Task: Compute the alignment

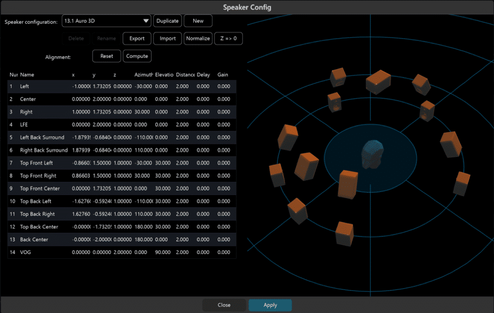Action: click(x=137, y=56)
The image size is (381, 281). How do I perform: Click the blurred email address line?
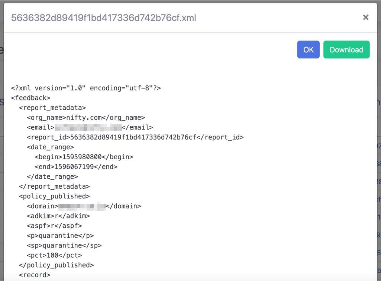90,127
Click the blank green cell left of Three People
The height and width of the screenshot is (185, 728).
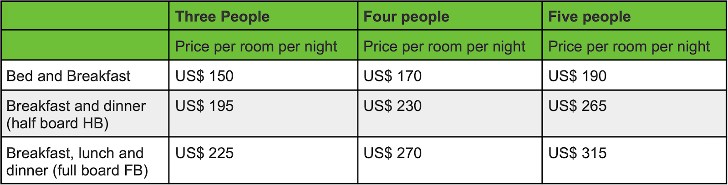coord(85,16)
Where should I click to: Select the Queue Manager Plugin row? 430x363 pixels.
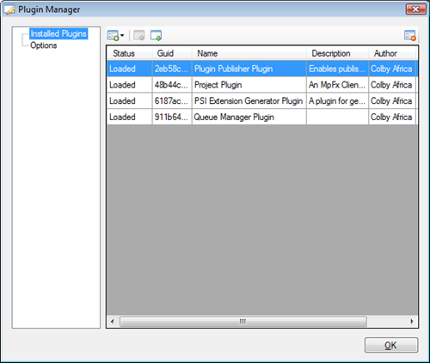(x=262, y=117)
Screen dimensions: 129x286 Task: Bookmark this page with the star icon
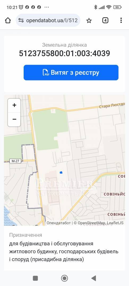tap(89, 21)
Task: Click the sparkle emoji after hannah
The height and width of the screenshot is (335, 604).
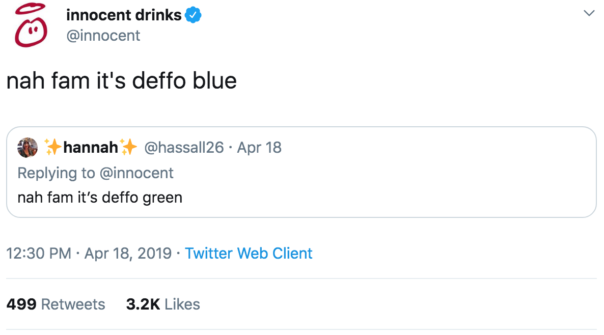Action: coord(129,148)
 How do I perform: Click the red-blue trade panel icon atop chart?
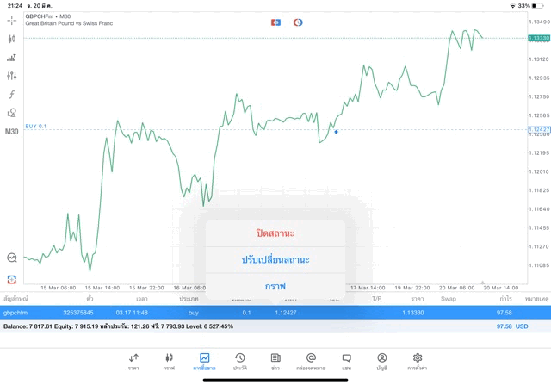(276, 22)
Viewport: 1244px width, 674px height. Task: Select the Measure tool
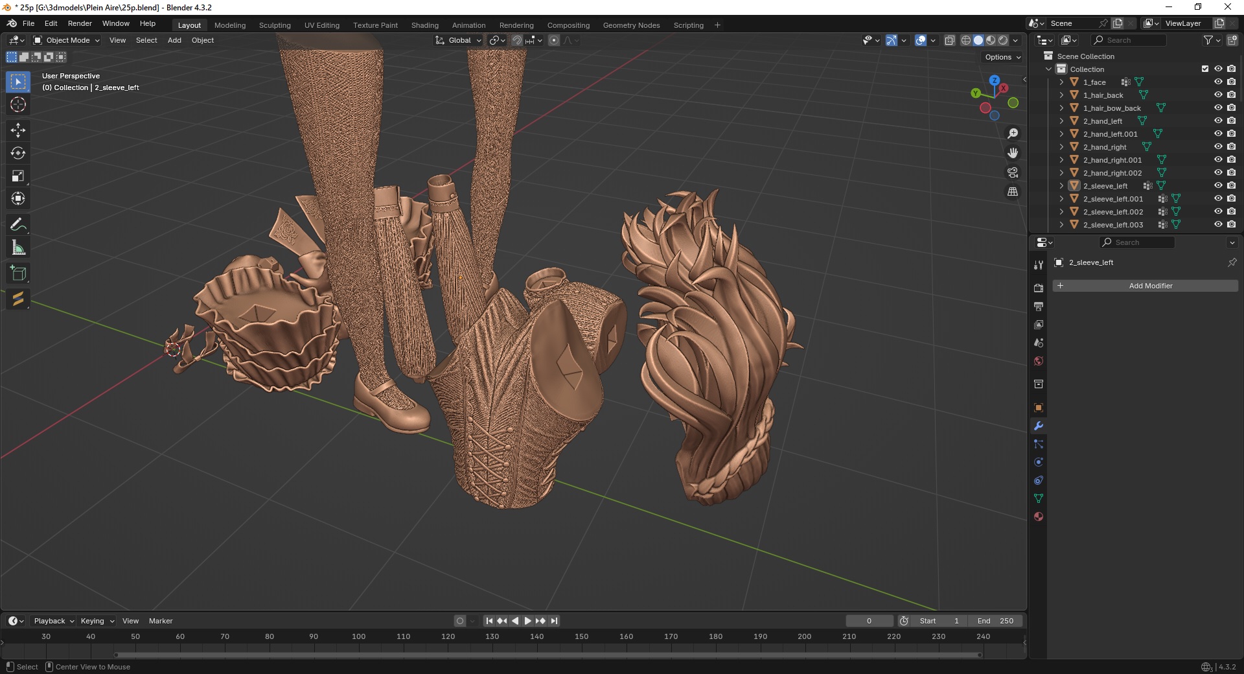pyautogui.click(x=18, y=248)
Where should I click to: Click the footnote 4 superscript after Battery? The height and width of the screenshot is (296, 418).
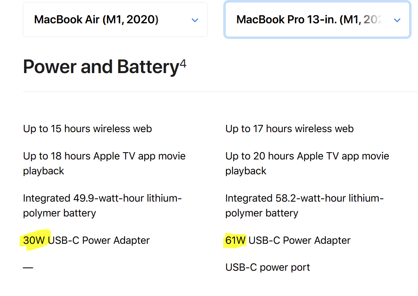(183, 63)
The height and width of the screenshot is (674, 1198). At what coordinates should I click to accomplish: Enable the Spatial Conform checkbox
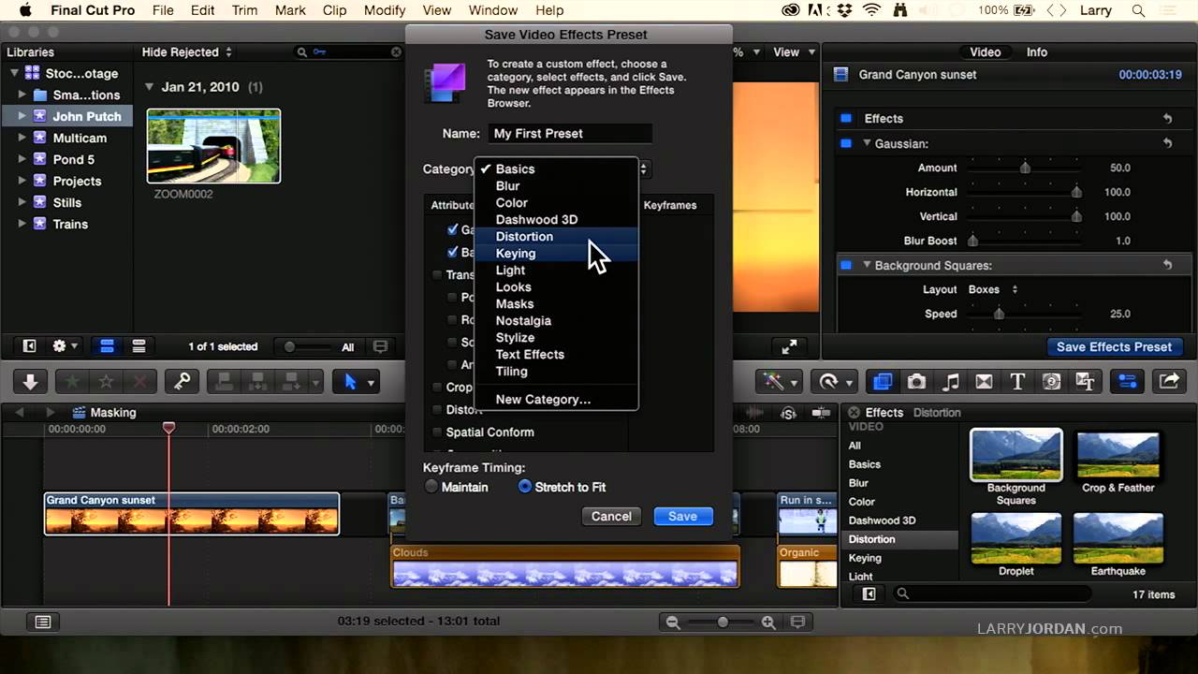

..........

## Task objective
Write out, exactly and only, the lines from the one containing "Where should I click to: Click" through the last line of the material above. Pictures do not go in the copy.

## Output for this task
Where should I click to: Click the footnote 4 superscript after Battery? The height and width of the screenshot is (296, 418).
(183, 63)
The height and width of the screenshot is (674, 1198). At what coordinates should I click to accomplish: Enable the Spatial Conform checkbox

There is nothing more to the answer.